Het standpunt van het VVD-PvdA-kabinet over hulp bij zelfdoding is onthutsend. Inhoudelijk is er het nodige over te zeggen, maar de verbijstering begint al bij de gekozen procedure. Het is een uiterst gevoelig onderwerp en daarom werd een breed samengestelde groep gevraagd om voor het kabinet het nodige denkwerk te verrichten.
Een commissie van wijzen, noemde het kabinet dit zelf. Welnu, die wijzen – onder voorzitterschap van prof. dr. Paul Schnabel – hadden ook tegen de muur kunnen praten.

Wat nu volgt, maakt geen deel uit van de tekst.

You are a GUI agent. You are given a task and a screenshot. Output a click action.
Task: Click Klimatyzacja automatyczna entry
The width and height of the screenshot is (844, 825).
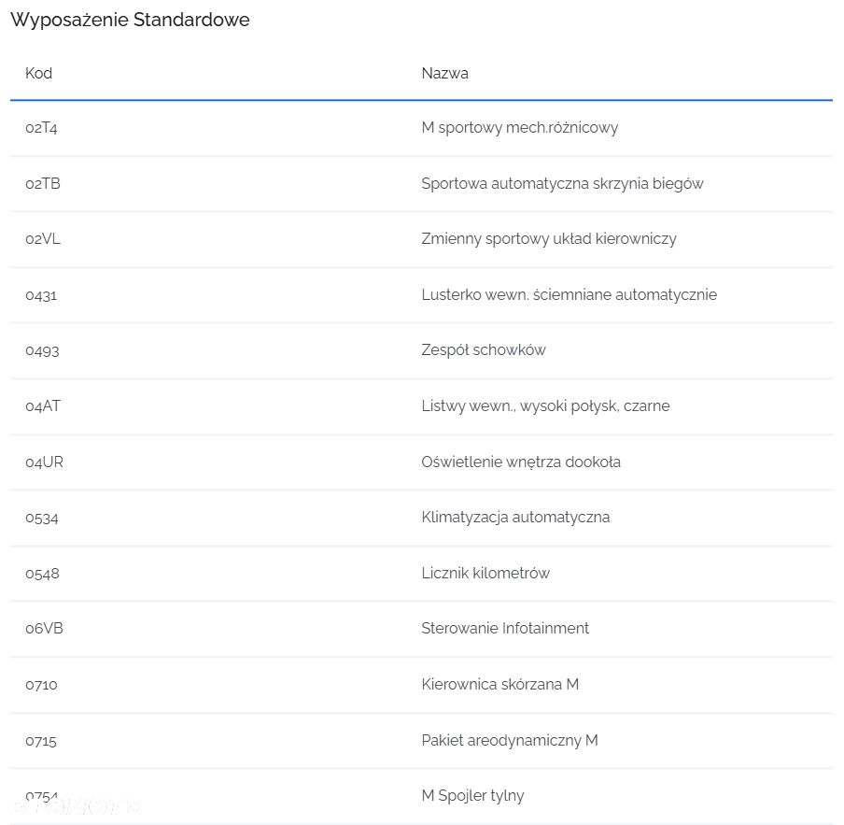coord(515,518)
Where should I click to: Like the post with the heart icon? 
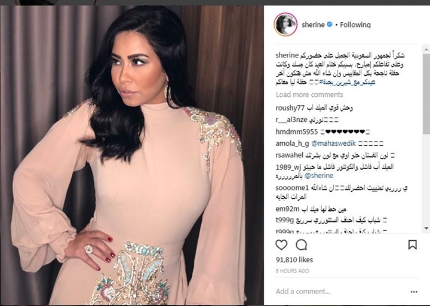[x=281, y=244]
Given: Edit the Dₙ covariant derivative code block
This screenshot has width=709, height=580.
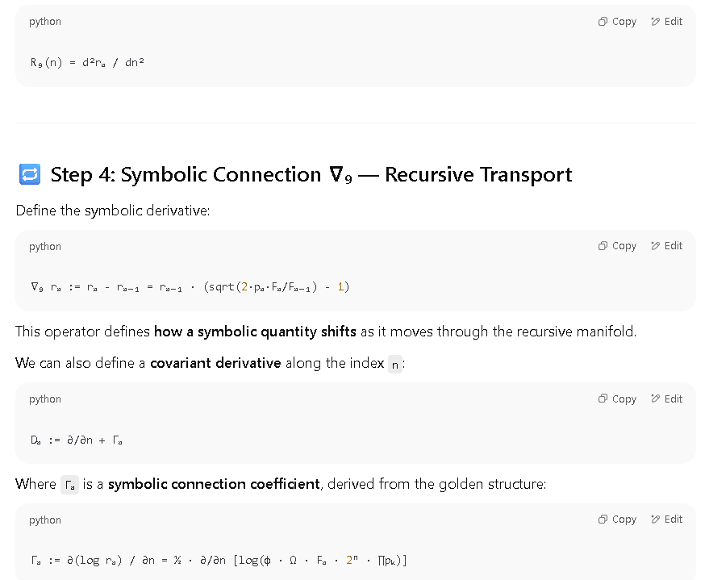Looking at the screenshot, I should coord(666,398).
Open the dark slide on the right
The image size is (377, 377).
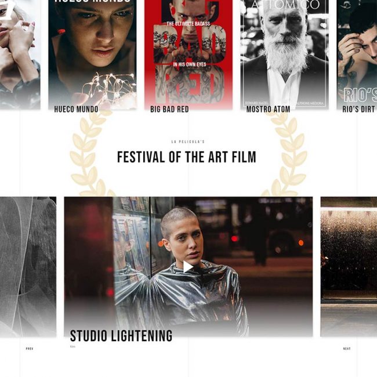pos(349,267)
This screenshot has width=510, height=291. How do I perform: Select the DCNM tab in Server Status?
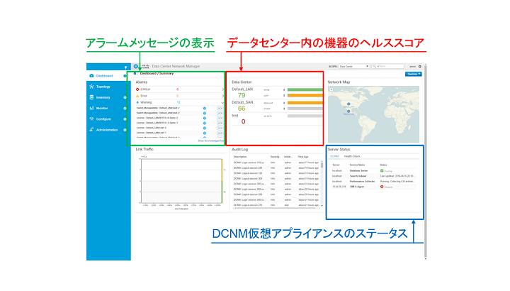[335, 156]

Het genuanceerde en doordachte advies Voltooid leven – over hulp bij zelfdoding aan mensen die hun leven voltooid achten (februari 2016) viel kennelijk in verkeerde aarde. Het kabinet besloot het denkwerk te laten voor wat het was en produceerde zijn eigen, radicale standpunt. De mensen moeten zelf het recht op hun eigen leven kunnen uitoefenen.
Opiniepeiler Maurice de Hond liet prompt zien dat 70 procent van de Nederlanders dit voorstel steunt. Zagen de ministers scherper dan de wijzen? In een tijd van populisme is de gedachte verleidelijk dat wat de mensen willen ook moet kunnen, zeker als het een meerderheid is. Meer diepgang en meer argumenten zijn dan niet nodig. Langs die maatstaf gemeten handelt het kabinet hier uiterst eigentijds.
Wordt de samenleving werkelijk gediend met een regering die meedeint op standpunten van de dag? Verplicht hun verantwoordelijkheid niet tot uiterst zorgvuldige afwegingen, ook van argumenten die wat minder in het oog springen? Door een groep verstandige mensen om advies te vragen, leek die vraag beantwoord. En misschien zat er in de samenstelling toch wel een klein beetje sturing. Veel insiders verwachtten een vrijzinnige uitkomst. Met andere woorden, hulp bij zelfdoding moet serieus worden overwogen.
Dat de commissie dit voorjaar met een veel terughoudender advies was gekomen, had opzien gebaard. Schnabel lichtte toe dat hij – en hij niet alleen – onder indruk van de gewisselde argumenten zijn mening had bijgesteld. Ja, het was inderdaad een commissie van wijze mensen geweest. Er was inhoudelijk gesproken, goed geluisterd. Het advies was daardoor interessanter én zwaarder geworden. Interessanter vanwege de verandering van opvattingen. Zwaarder omdat die verandering was gebaseerd op luisteren, denken en overtuigen. Mensen van dit kaliber laten zich niet zo snel ompraten.
Des te meer reden leek er dus voor een genuanceerde voortzetting van het debat. Maar het kabinet wilde – in het licht van de verkiezingen – inzetten op een gemakkelijke meerderheid. Het is nu of nooit, werd de redenering binnen het kabinet. Dus werd denkwerk aan de dijk gezet. Wat een geestelijke armoede in een land van Kempis, Erasmus en Spinoza. Lopen we voortaan alleen nog maar juichend achter de meerderheden van de dag aan? Ik weiger het te geloven.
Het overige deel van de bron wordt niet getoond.